• _Directions_:
Extract, word for word, everything from the line containing "Where should I click to: Click" down to the end of the material, both ends included, and leave the pictures out of your answer.

• _Material shown_:
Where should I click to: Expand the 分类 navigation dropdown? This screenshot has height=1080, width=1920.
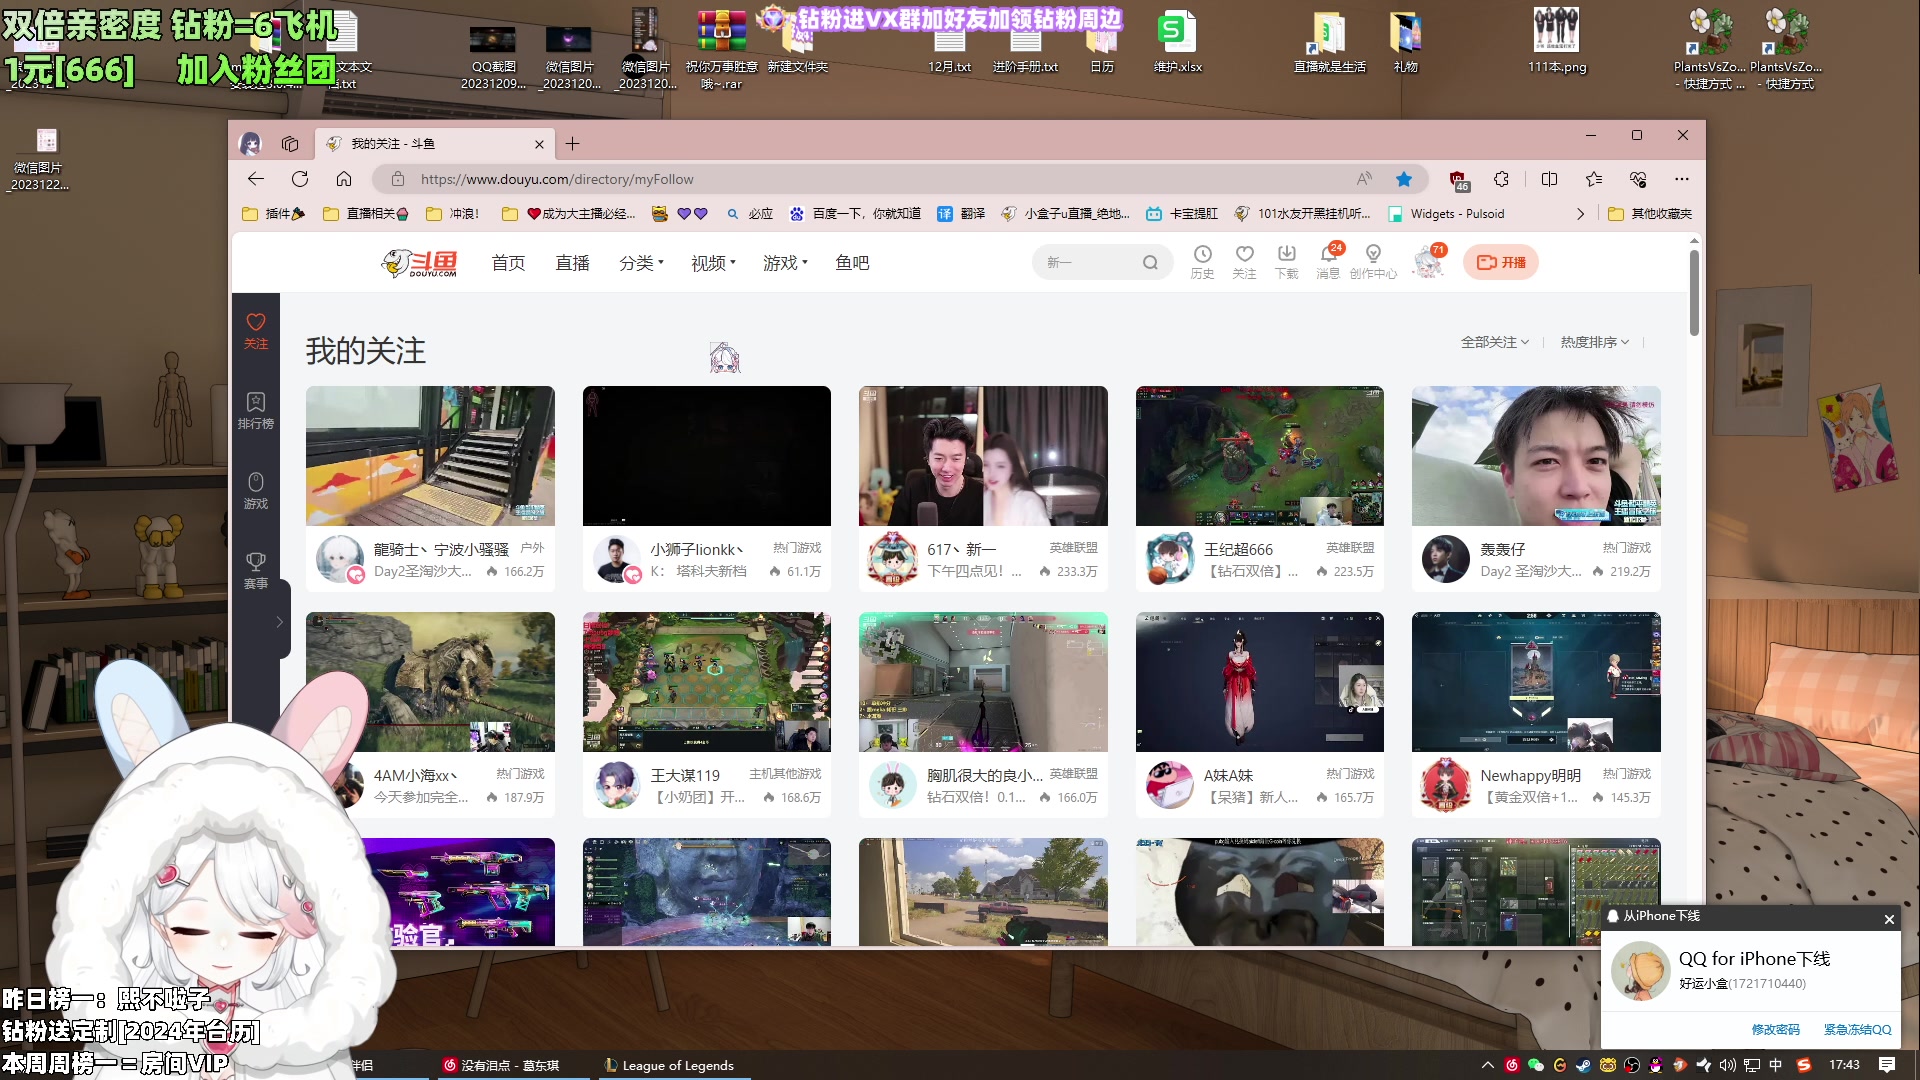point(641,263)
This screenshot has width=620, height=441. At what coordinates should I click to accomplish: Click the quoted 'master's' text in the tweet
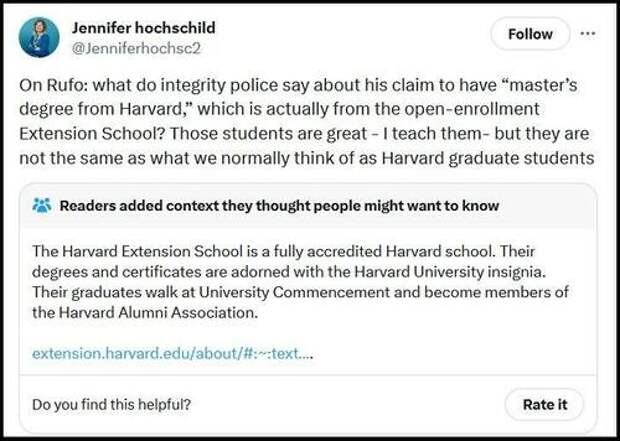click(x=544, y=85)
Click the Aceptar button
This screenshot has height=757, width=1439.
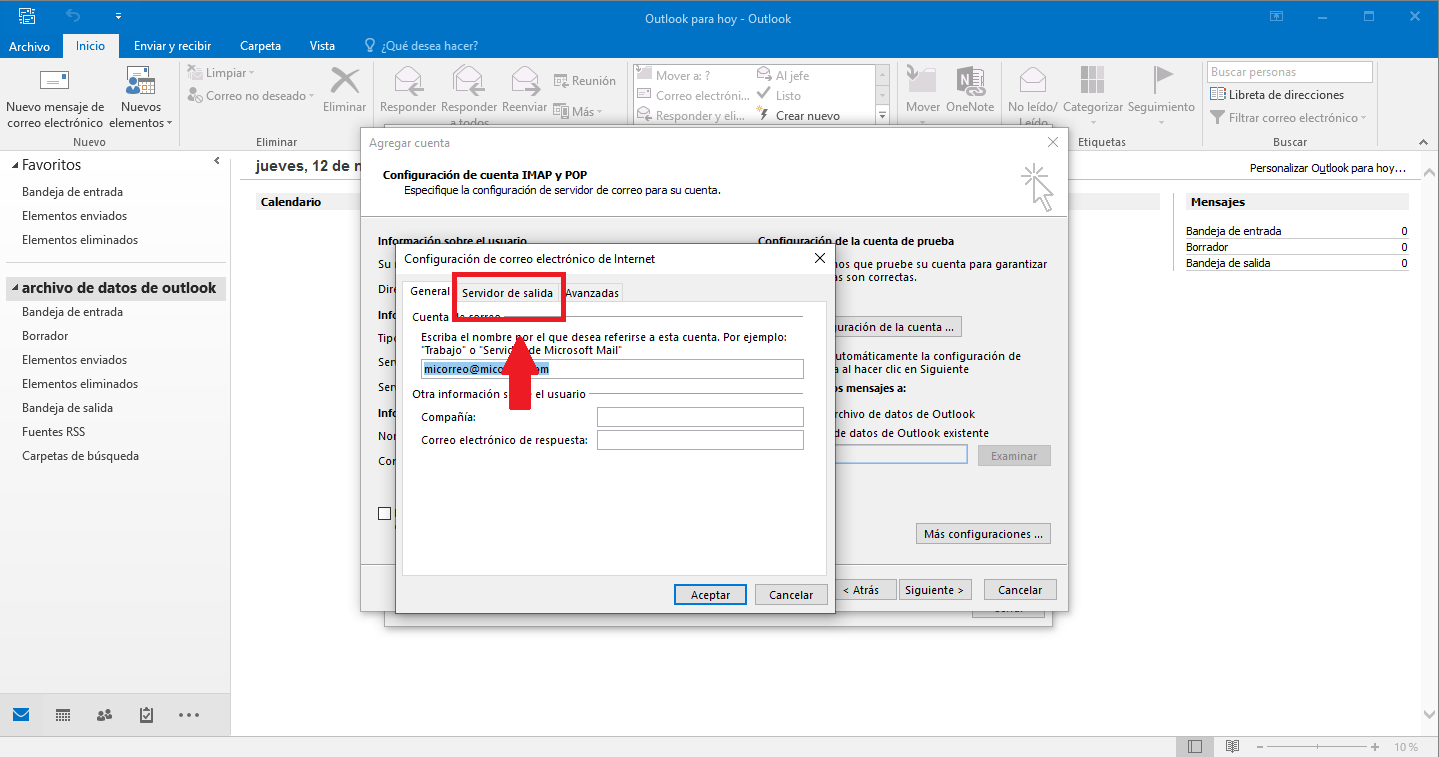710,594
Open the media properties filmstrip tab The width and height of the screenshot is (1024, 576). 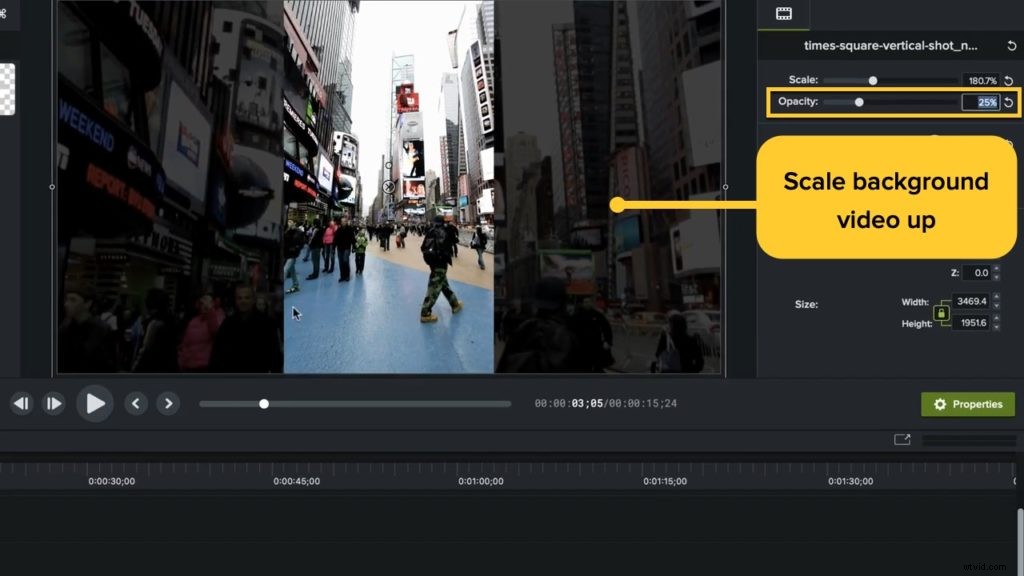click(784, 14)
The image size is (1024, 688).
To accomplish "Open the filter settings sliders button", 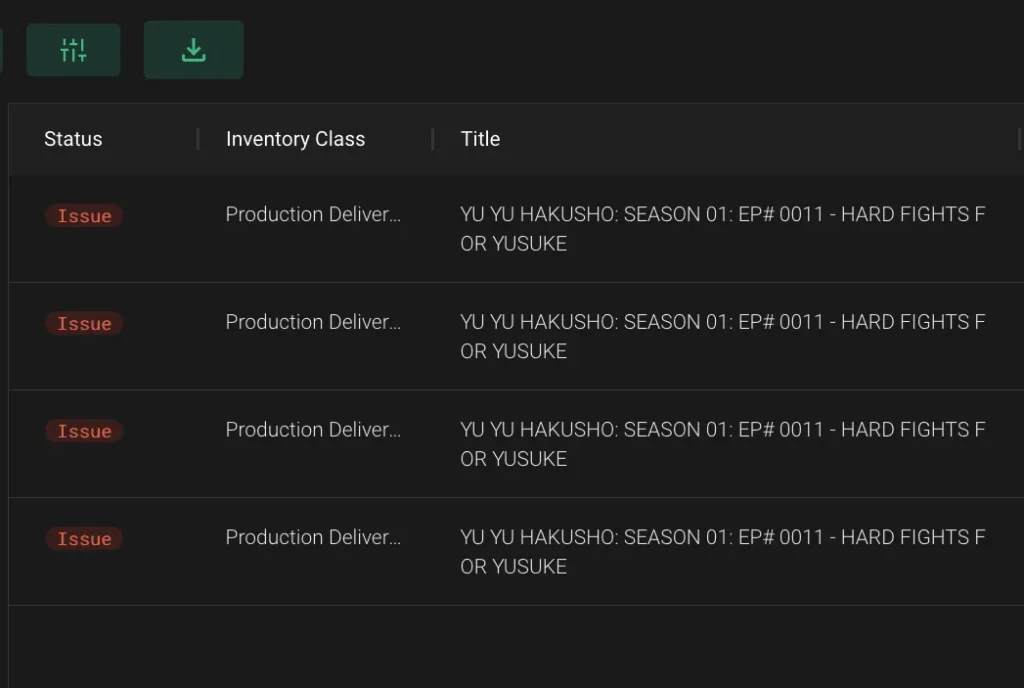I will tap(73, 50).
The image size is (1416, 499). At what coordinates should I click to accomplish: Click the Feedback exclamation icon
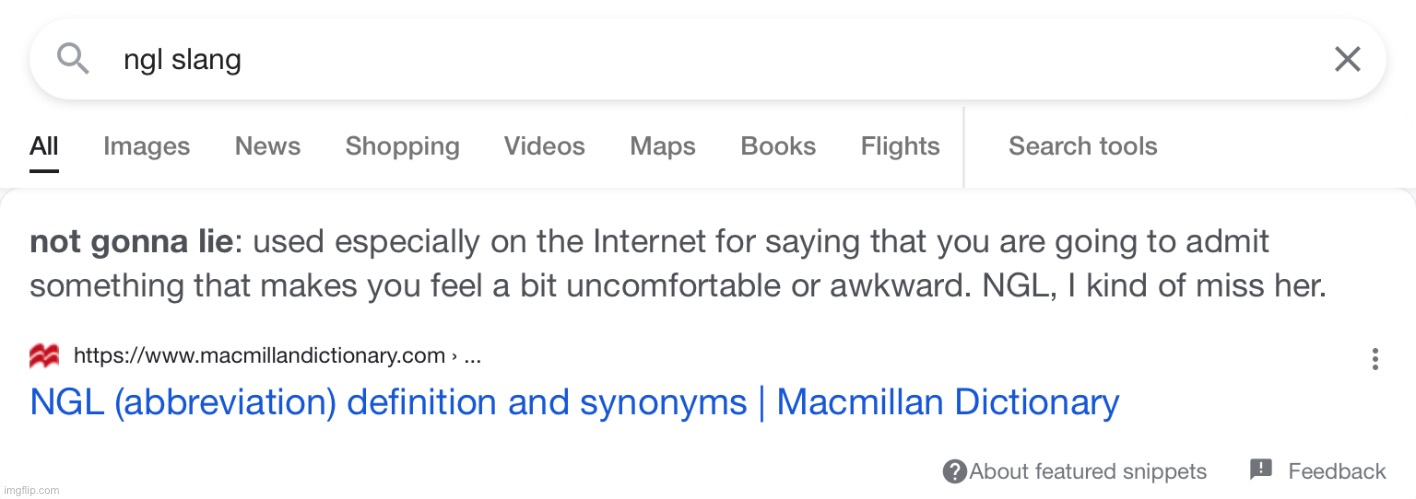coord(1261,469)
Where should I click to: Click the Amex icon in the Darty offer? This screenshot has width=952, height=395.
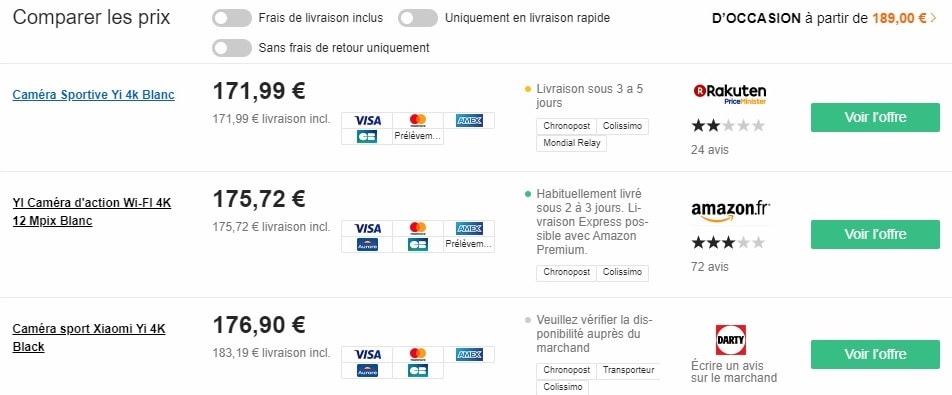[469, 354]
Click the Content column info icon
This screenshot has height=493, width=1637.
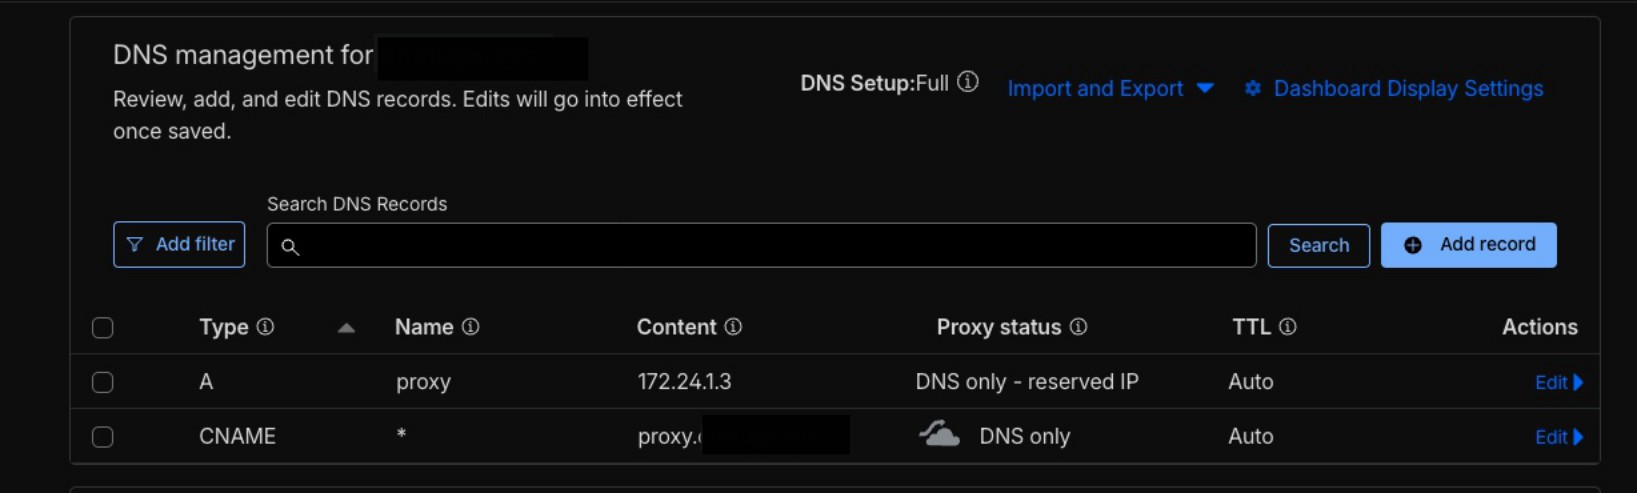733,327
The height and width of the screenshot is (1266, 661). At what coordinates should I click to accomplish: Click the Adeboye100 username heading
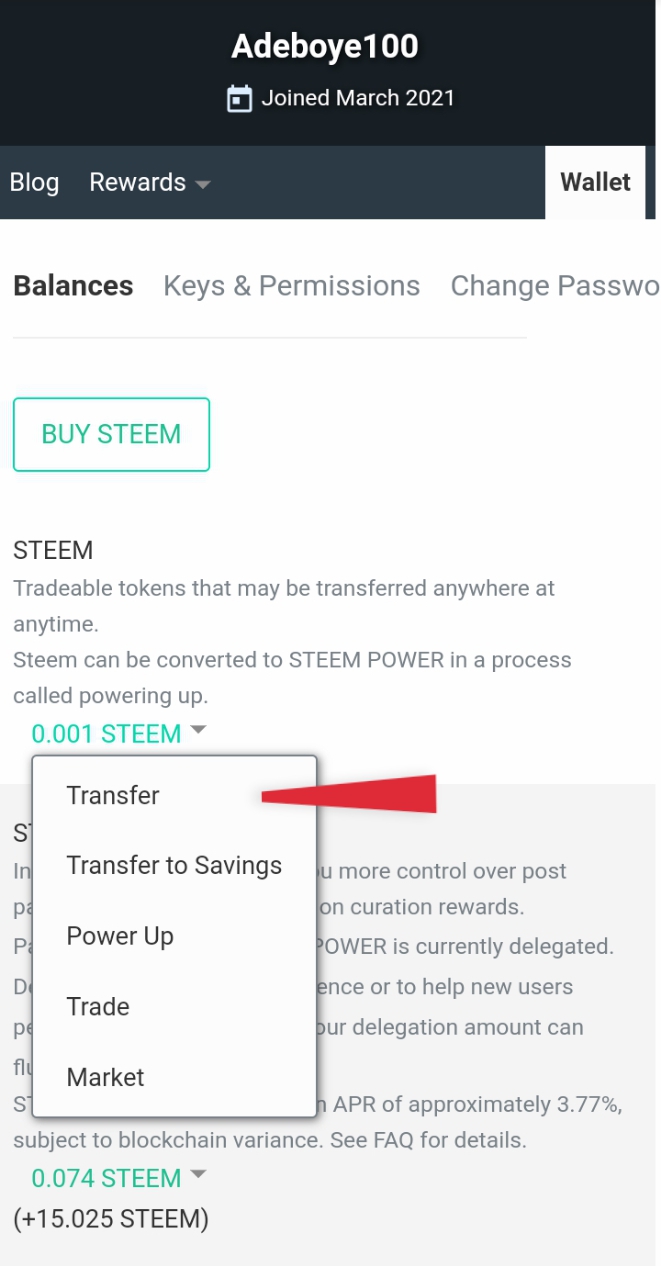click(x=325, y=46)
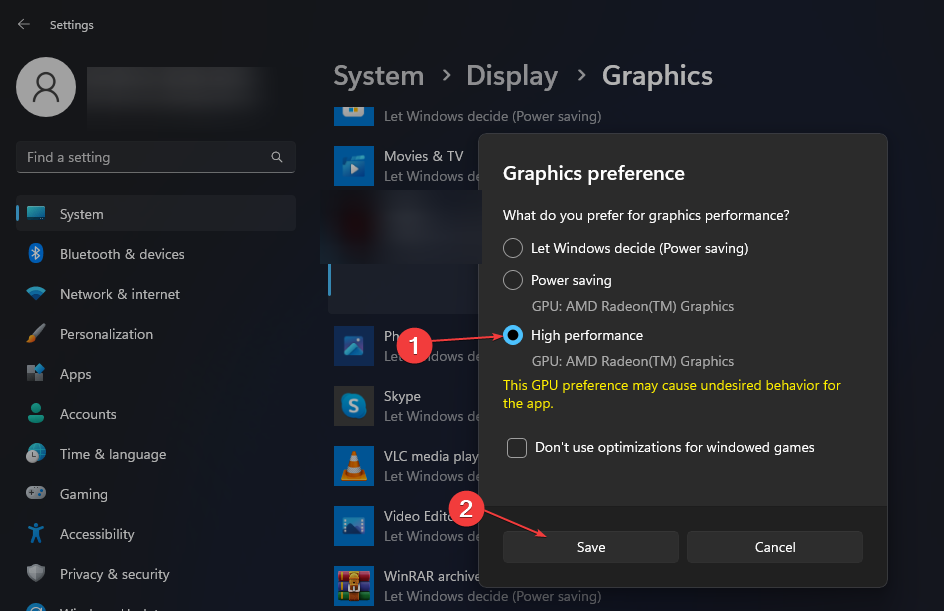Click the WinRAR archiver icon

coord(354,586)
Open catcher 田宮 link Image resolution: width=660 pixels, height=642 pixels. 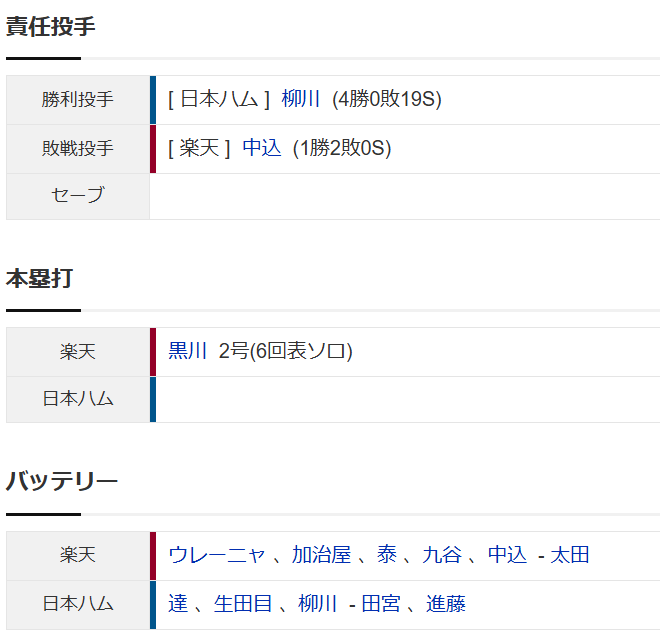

• _Right answer_:
Where should I click to: Click the Amex icon in the Darty offer? This screenshot has width=952, height=395.
[469, 354]
Click the Content column info icon
This screenshot has height=493, width=1637.
733,327
The height and width of the screenshot is (1266, 661). At what coordinates should I click to accomplish: Click the Adeboye100 username heading
click(x=325, y=46)
Click the WinRAR archiver icon

coord(354,586)
Open catcher 田宮 link Image resolution: width=660 pixels, height=642 pixels. 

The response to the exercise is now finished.